Javascript: Path to the current script

If—within a javascript file—you wish to find the path to this file, how’s it done?

Javascript provides helpful objects like self.location that can be used to find the URL of the page running the script but I was completely unable to find an object representing the path to the current script. This is useful when creating a plugin for distribution to other users in which there is no control over the folder the user will put the plugin in. It’s a lot easier to say to people “put all these files in the same folder” than it is to say “put all these files in a folder /scripts/foo/bar/” because your user might not have that much control.
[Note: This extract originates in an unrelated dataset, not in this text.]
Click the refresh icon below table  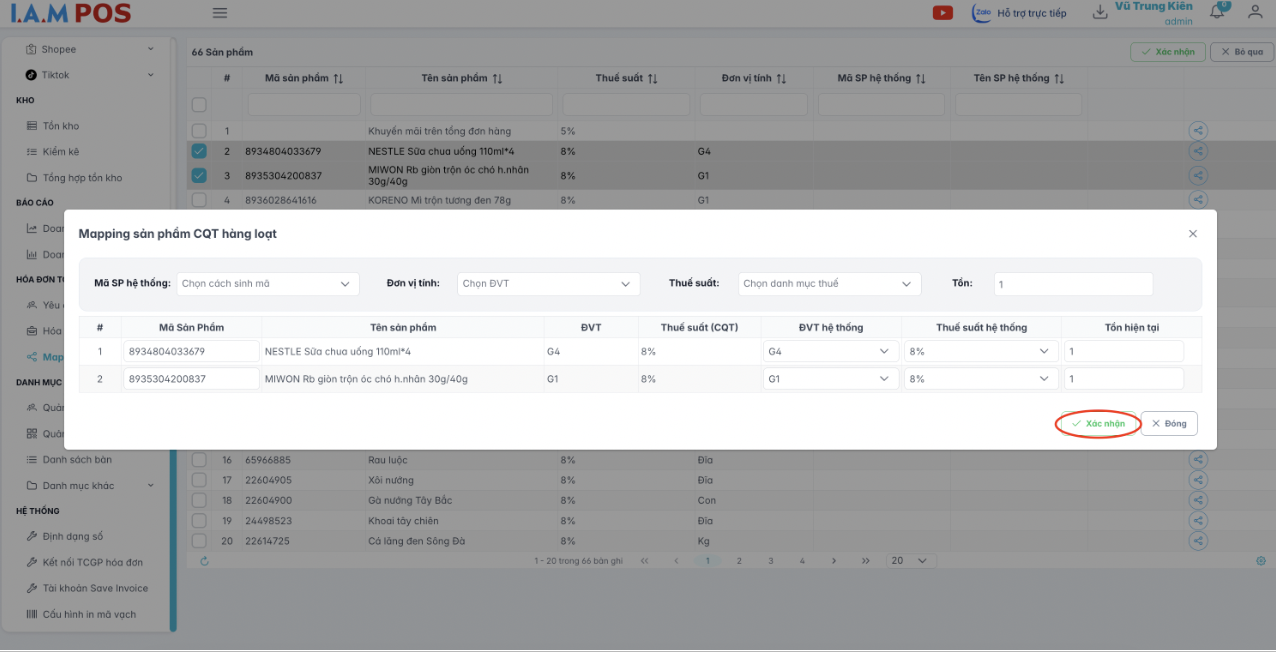coord(205,561)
Assume we have a file script.js that needs to load some other resources flash.swf and image.png. The file script.js is in the directory foo/bar appearing therefore at the URL http://www.example.com/foo/bar/script.js. Also, we assume this script is loaded via a <script type="text/javascript" src="/foo/bar/script.js"></script> from an HTML file that could be anywhere in the website. We can use the following function to extract the /foo/bar/ from the above script statement:

var scriptPath = function () {
    var scripts = document.getElementsByTagName('SCRIPT');
    var path = '';
    if(scripts && scripts.length>0) {
        for(var i in scripts) {
            if(scripts[i].src && scripts[i].src.match(/\/script\.js$/)) {
                path = scripts[i].src.replace(/(.*)\/script\.js$/, '$1');
                break;
            }
        }
    }
    return path;
};

This function basically scans the DOM tree for all the script tags and looks for the one with the same name as the script we’re currently executing. This has to be hard-coded, unfortunately, because if Javascript provided an object containing the name of the current script then it’d probably provide an object containing the current script’s path and this whole code would be redundant.

To use this reliably, ensure the script file has a unique name, such as <name-of-plugin>.init.js or similar. Then, within the file <name-of-plugin>.init.js, you can load the other resources using scriptPath()+'<resource>' such as scriptPath()+'/flash.swf' or scriptPath()+'/image.png'.

Because the above function scans the DOM every time it’s called, it’s sensible for performance reasons to store the result in a variable if it’s going to be called more than a couple of times.

Incidentally, script.aculo.us uses a variant of the above to load other resources but because their codebase depends on prototype they can write less code for this function. If your code depends on a library (jquery, mootools, prototype, etc…) then use what it provides; mine doesn’t, so I needed the above library independent method.

UPDATE March 2014: Thanks to Shawn who has been in touch to suggest an improvement to the above that allows for the query strings caching services typically add to the URLs such as ?v=3.8.1 or similar. In that case, the above will fail because the filename of the javascript file is expected to be the last component of the URL. To solve this problem you could use match(/\/script\.js($|\?.*$)/) and replace(/(.*)\/script\.js($|\?.*$)/, '$1') which makes the query string optional.

2 Responses to Javascript: Path to the current script

  • I got an easier way (from http://www.6thorigin.com/how-to-get-javascript-file-path-inside-script-itself.html): If the test is done when loading the script, the current script will be the last one added:

    var scripts = document.getElementsByTagName('script');
    var thisScript = scripts[scripts.length-1];
    var path = thisScript.src.replace(/\/script\.js$/, '/'); 
    
    Comment by Waldeinburg 9th Apr 2011, 3:00pm
  • Agreed, your method is simpler, but is subject to the ‘if’ condition you mention… which is not necessarily true for all cases. If it is reliably true for the cases you need, then go for it.

    If your script functions are called asynchronously you’d have to evaluate the path and store it in a global variable synchronously. The function method I’ve detailed in the article works irrespective of when it is run and works just as well from local scope.